*** Data records Section Begins ***

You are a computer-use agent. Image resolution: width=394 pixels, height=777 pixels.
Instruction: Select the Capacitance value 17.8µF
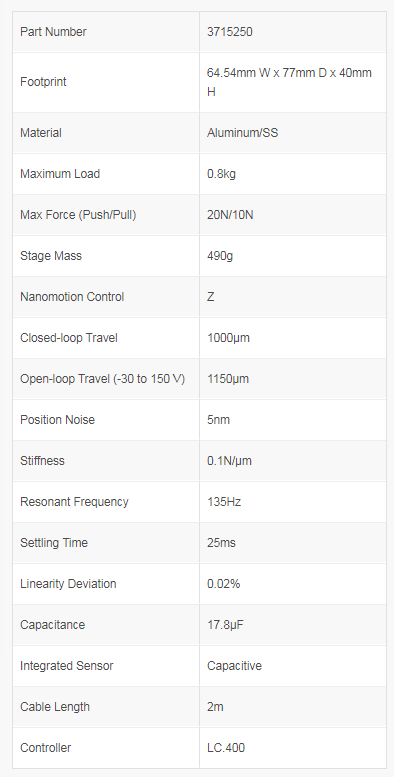click(x=225, y=625)
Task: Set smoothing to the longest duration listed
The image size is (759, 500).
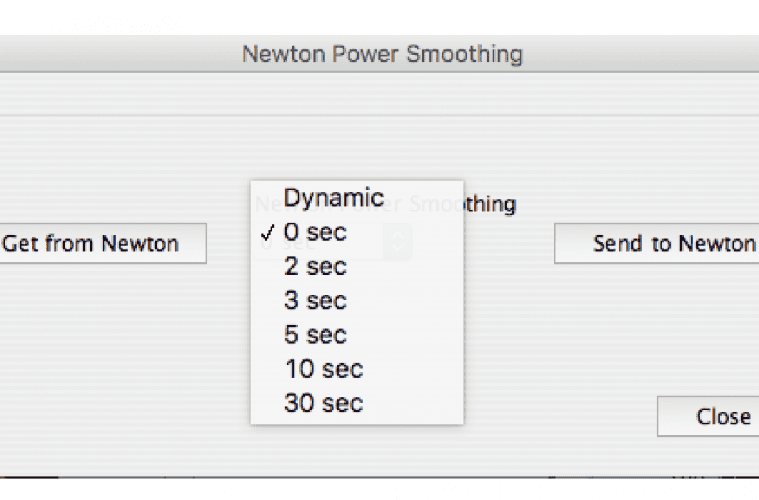Action: tap(323, 403)
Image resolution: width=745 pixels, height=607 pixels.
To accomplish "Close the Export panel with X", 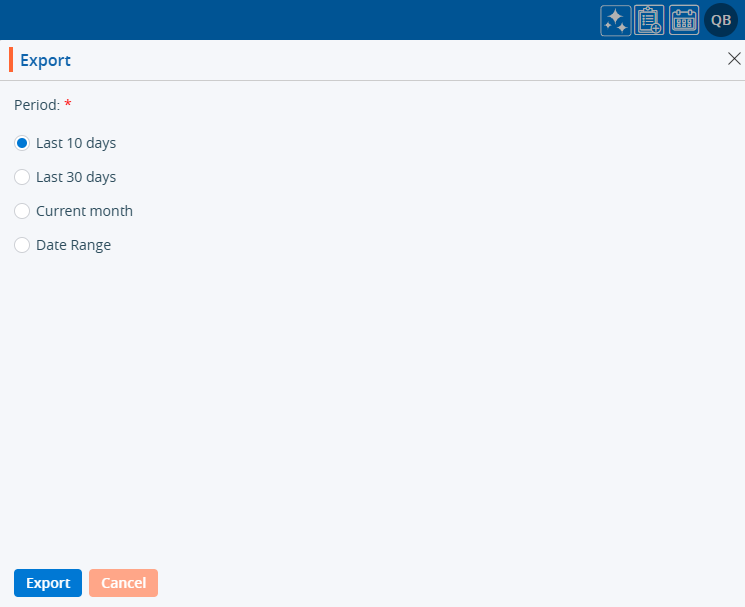I will click(733, 59).
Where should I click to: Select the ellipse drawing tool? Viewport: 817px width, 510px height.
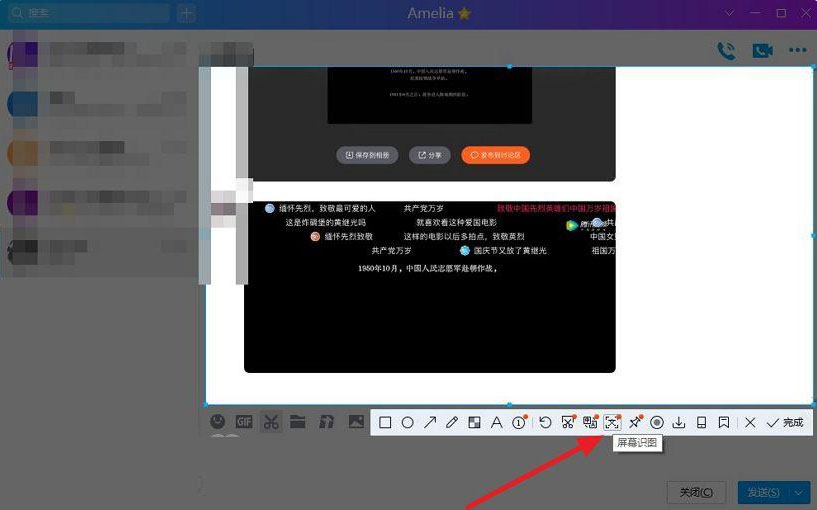point(408,423)
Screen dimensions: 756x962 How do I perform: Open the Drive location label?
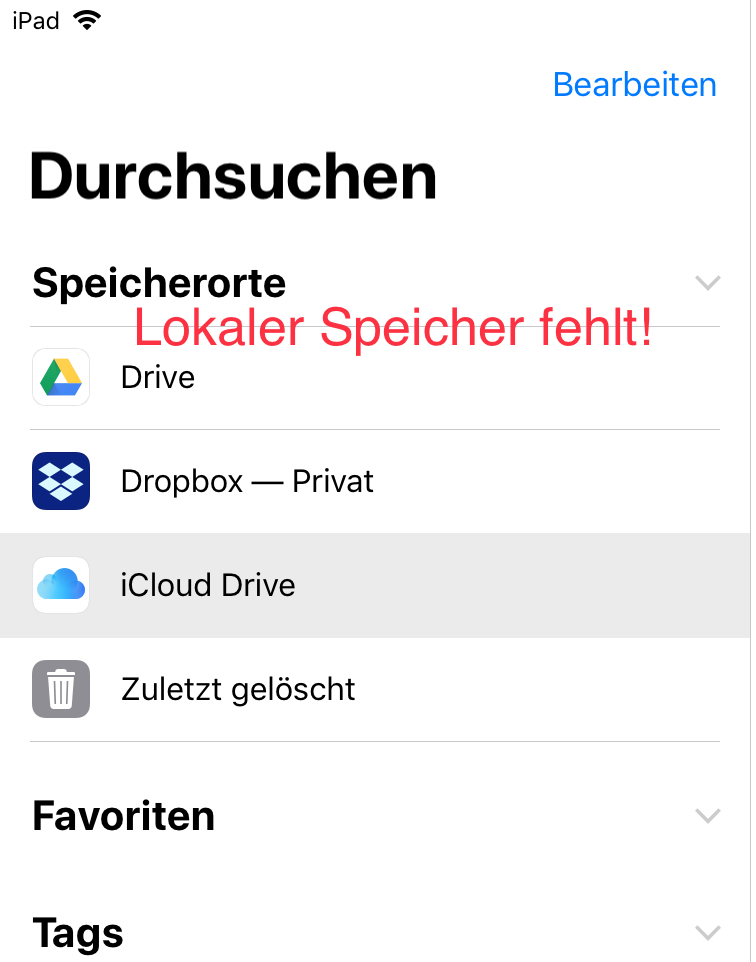click(157, 378)
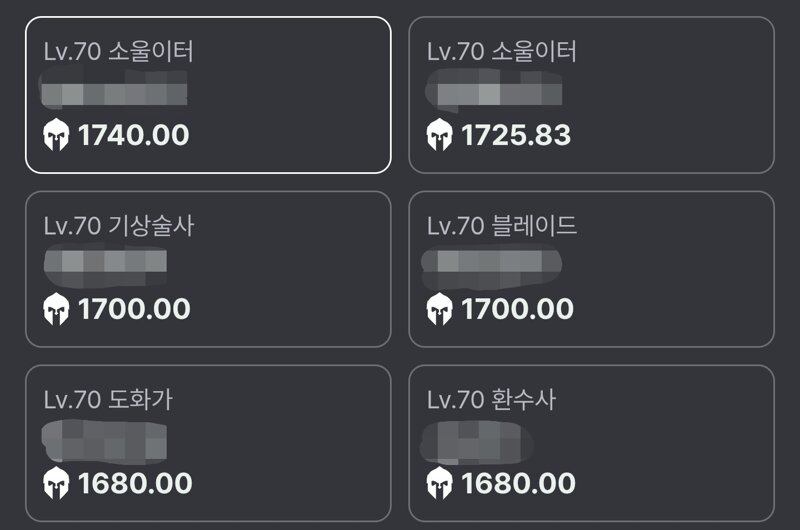Click the blurred name under 환수사
The image size is (800, 530).
476,443
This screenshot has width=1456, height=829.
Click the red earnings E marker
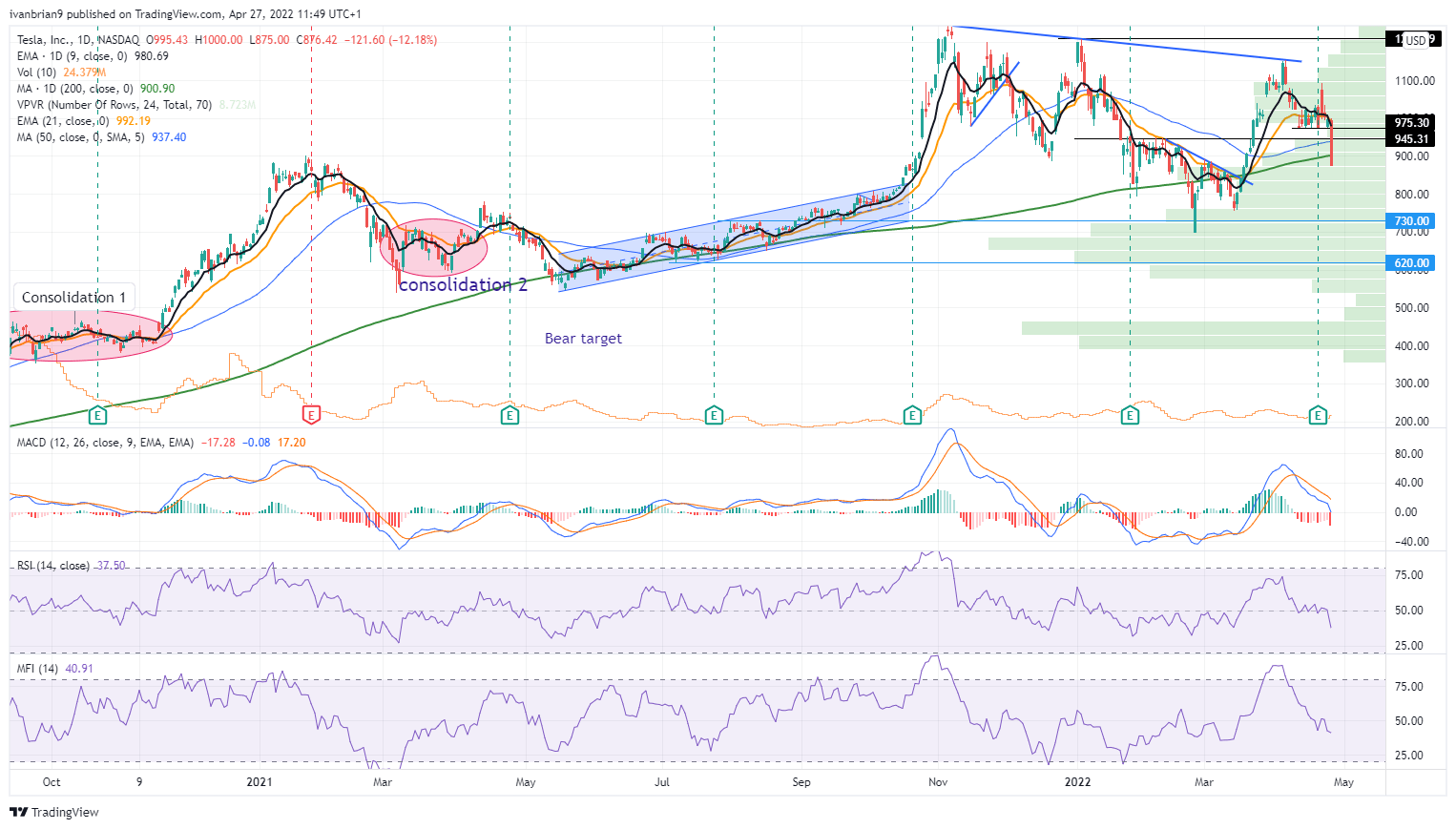click(311, 415)
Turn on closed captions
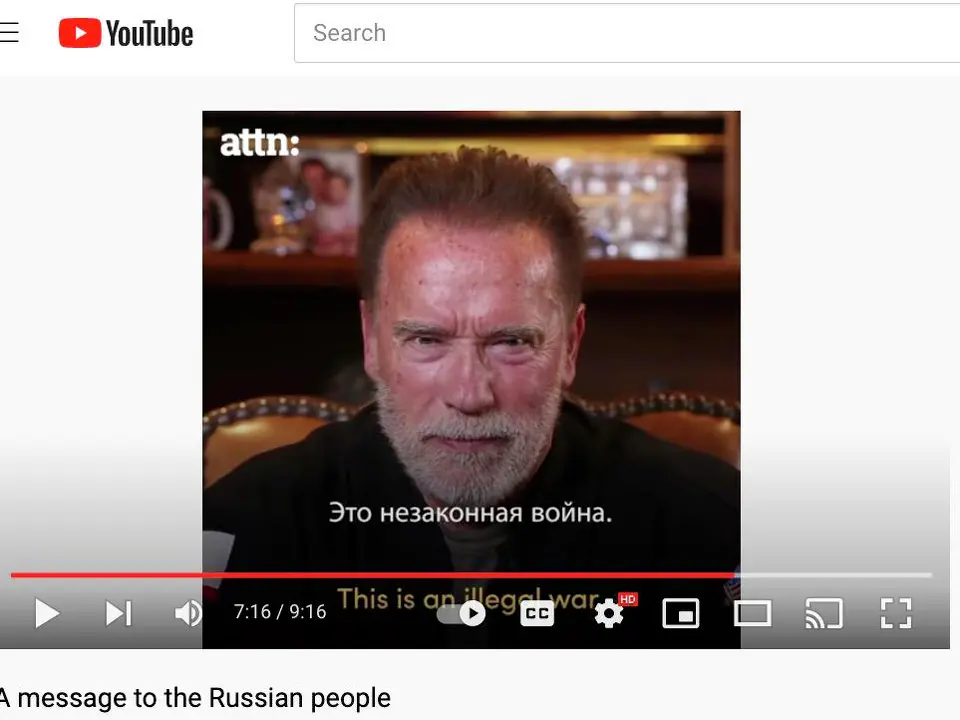Image resolution: width=960 pixels, height=720 pixels. coord(537,613)
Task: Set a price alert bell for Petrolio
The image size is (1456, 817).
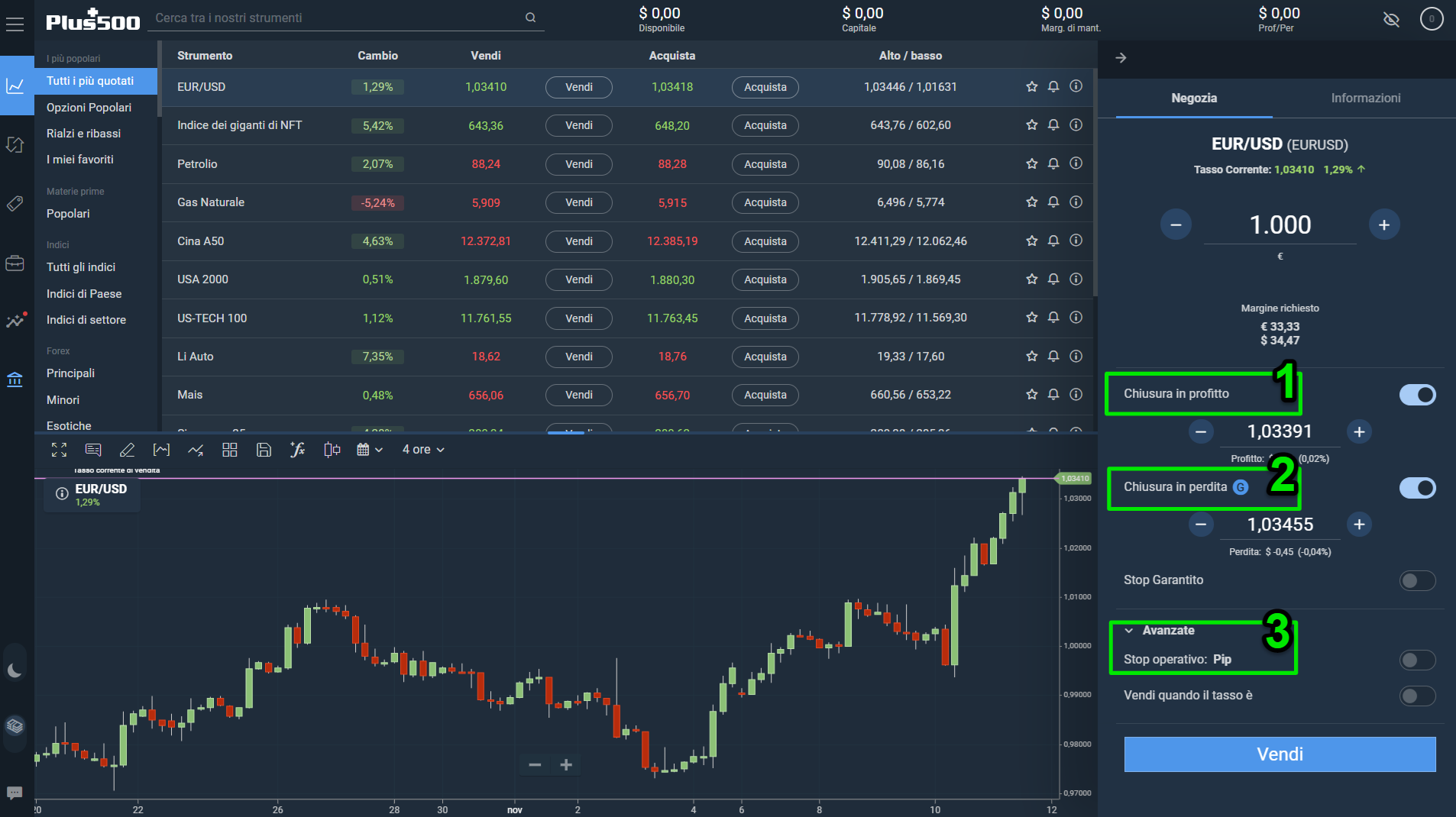Action: click(1053, 163)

*** Data records Section Ends ***

Problem statement:
Work out how many lines of the records contain the word "Task". Give that number and nothing more.

Reply to the exercise:
2